With prior book titles in his arsenal like Wake Up and Smell the Missionaries, Queer Quilting: Patchwork Designs for Gay Men, Sex Among the Saints, and Gayrabian Nights, prolific queer author Johnny Townsend knows how to attract readers to his material through the magic of an eye-catching title (and creatively-inspired jacket art).

His latest book, Orgy At The STD Clinic, also following this trademarked trend, is dedicated to "Bob, the first bus driver to fuck me" and chronicles the escapades of Todd Tillotson, a middle-aged, paunchy Seattle gay man and ex-Mormon riding the public transit bus in the present day (pandemic era-accurate).

This means all the Pacific Northwestern crazies are out and about tormenting him. Though most bus riders are wearing their masks, the easily agitated anti-maskers also board the bus, freely vocalizing their objections to scream out that "hospitals get a bonus when someone gets COVID!"

It's a violent and all-too real scenario that Townsend skewers to wincingly accurate proportions. Readers will certainly relate to Todd at a dentist appointment feeling "downright criminal removing my mask for the cleaning."

The stress of the pandemic days has predictably worn down Todd's patience as he rides the bus lamenting about days gone by when he would "cruise guys in passing cars while waiting for the bus. Helped a lot of guys get their days off to a good start."

That method of social engagement was how he'd met his partner Brigham, whose fate Townsend draws out incrementally as the novel progresses. It turns out Brigham was murdered during a Black Lives Matter protest on Seattle's Capitol Hill, and in the grim, gloomy months following that ordeal, Todd, trampled by grief, has, among other things, developed an "excoriation disorder" where he picks at his skin until it bleeds.

Whether exchanging barbed insults with the anti-maskers or jamming in earbuds to mute the world out entirely, Todd's bus travels also make him a sitting duck for random friends who travel the same transit lines, several having shared a friendship with Brigham, and making the trip that much more annoying with awkward conversation.

Commuting & cumming

But Townsend knows this is a queer novel and nothing moves a story along better than a few well-written, descriptive episodes of hot sex. The first of which occurs when Todd meets his old friend Tommy on the bus and they proceed to disembark and masturbate together in the bushes.

Morning commutes amount to evening work exhaustion; all captured on a bus packed with strangers getting busy "puffing out invisible virus particles." Somehow, Townsend makes it moderately fun and frolicsome, sexy and entertaining, mostly in a character study way, since the plot is nearly non-existent.

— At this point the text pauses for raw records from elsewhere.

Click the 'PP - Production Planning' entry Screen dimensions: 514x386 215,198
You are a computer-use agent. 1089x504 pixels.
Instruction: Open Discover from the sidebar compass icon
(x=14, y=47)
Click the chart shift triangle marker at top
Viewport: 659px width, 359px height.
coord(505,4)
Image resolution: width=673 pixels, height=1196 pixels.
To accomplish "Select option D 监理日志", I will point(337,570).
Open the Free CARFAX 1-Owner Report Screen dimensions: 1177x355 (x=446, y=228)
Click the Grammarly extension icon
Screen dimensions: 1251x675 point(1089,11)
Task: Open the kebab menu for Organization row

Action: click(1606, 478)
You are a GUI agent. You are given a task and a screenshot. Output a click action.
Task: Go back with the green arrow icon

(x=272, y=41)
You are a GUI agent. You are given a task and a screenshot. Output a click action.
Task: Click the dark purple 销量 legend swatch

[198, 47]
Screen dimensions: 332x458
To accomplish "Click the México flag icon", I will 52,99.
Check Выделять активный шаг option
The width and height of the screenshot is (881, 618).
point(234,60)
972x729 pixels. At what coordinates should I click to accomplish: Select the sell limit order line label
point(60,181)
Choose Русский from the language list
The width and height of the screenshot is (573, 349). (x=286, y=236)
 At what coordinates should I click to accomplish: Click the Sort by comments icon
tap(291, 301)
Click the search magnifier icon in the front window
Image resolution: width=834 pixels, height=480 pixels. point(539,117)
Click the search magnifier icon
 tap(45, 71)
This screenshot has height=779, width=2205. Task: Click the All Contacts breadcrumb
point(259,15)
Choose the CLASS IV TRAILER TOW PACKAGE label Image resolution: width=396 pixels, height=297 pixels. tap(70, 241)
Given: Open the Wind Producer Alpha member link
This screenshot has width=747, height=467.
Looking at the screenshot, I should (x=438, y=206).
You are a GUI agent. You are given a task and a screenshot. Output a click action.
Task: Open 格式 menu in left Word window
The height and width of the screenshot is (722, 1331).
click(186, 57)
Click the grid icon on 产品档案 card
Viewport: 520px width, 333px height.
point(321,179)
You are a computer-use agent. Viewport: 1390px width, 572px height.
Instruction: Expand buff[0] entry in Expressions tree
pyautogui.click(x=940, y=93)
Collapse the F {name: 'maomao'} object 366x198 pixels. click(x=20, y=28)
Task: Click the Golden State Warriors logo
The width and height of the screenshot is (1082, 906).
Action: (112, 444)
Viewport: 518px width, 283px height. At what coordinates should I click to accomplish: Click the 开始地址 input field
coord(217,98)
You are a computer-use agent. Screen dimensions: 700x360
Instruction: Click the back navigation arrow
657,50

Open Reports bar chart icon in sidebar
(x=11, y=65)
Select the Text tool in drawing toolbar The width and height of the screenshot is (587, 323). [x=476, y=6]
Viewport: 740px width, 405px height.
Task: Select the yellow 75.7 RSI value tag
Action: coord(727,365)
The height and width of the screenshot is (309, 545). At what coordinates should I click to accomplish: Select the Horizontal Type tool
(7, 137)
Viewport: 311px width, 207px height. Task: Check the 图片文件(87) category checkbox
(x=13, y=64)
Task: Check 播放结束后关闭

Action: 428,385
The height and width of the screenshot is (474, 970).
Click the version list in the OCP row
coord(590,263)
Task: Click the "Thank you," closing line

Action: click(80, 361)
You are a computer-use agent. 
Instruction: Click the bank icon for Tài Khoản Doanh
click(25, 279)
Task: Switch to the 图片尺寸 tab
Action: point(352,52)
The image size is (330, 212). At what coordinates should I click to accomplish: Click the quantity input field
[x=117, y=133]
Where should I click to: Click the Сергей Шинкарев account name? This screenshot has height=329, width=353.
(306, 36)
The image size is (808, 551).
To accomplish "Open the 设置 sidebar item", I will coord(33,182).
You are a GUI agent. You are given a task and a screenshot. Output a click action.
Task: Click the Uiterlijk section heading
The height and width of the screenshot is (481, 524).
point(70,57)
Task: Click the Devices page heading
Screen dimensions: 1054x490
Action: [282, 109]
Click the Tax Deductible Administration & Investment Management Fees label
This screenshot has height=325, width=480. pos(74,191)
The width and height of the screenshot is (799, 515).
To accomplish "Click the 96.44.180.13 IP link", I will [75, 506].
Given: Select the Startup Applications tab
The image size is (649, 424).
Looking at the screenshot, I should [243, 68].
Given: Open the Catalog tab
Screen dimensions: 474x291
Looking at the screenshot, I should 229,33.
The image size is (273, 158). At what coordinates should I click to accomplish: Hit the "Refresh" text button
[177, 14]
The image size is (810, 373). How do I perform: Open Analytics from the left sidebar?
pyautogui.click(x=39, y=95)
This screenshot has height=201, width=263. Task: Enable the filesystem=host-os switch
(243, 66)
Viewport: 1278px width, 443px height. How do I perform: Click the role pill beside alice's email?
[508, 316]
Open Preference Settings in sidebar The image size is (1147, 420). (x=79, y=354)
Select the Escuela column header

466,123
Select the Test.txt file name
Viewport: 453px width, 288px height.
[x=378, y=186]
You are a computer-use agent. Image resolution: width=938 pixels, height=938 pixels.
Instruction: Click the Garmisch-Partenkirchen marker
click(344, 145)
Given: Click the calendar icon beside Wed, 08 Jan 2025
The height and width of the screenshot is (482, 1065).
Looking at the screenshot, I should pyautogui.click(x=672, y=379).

Todd also catalogs the variety of bus drivers on his route with descriptive ease ranging from the consistently rude Native American operator to the muscled Asian drive; all gluttons for the public's generous punishment swiftly delivered by riders who wear their entitlement on their sleeves with not a shred of appreciation for the essential workforce.

While most of the book is comprised of varietal sketches of passengers he encounters, the remaining pages feature Todd's adventures getting a colonoscopy without sedation, feeling a stranger's erection in his pants at the bus stop (then obsessing about where he put his hand sanitizer), romps with a logger named Anthony, a driver with a sex sling, or with buddy Tommy in the back of the bus after an unsuccessful night at the Bear Trap bar.

Townsend unexpectedly tosses in pages of social commentary about unconscious racial bias, internalized fat-shaming, mask policing, and COVID panic, which are refreshing and welcomed amidst the book's episodes of anti-vaxxer passengers and Todd's attempts to sexually connect to friends and random bus and train riders, all of which tends to wear thin and become claustrophobic.

But just when the monotony of bus life begins to clog the narrative, Townsend tosses out instant classic moments courtesy of his punchy, sassy, sexy lead character, who dejectedly chirps at a lover who suddenly changes plans:

"All douched out and nowhere to go." I put my hands on my hips. "You told me to be ready."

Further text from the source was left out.